#### The exercise
Reproduce word for word the material running from the line that contains "Viewport: 480px width, 370px" through the line that contains "Instruction: Select the Código field label", including both of those lines.

#### Records for this exercise
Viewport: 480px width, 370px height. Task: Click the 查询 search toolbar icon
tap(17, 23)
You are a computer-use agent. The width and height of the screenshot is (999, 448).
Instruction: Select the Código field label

...

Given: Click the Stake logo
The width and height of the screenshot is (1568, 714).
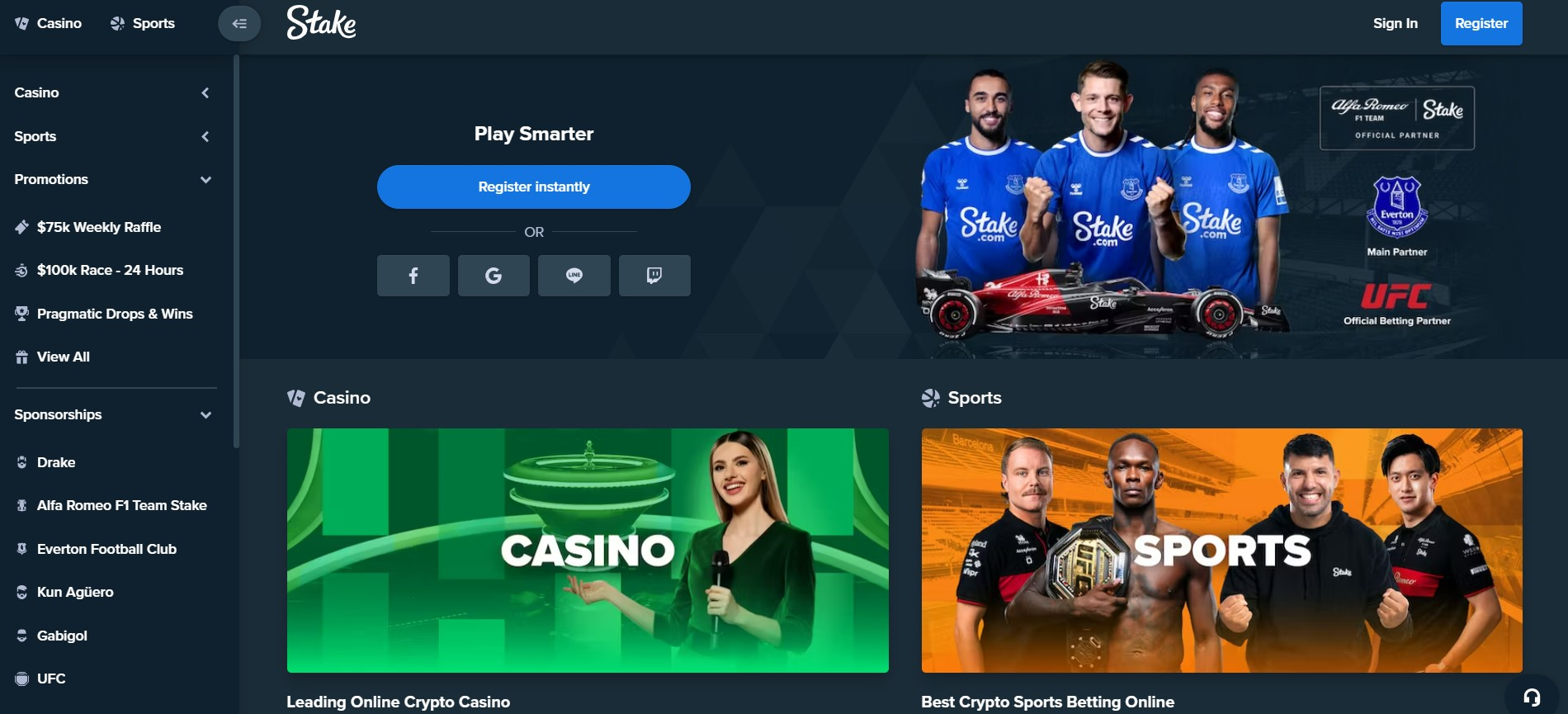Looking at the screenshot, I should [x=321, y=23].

#### Exercise response
Viewport: 480px width, 370px height. Task: Click the 查询 search toolbar icon
tap(17, 23)
You are a computer-use agent. The width and height of the screenshot is (999, 448).
Instruction: Select the Código field label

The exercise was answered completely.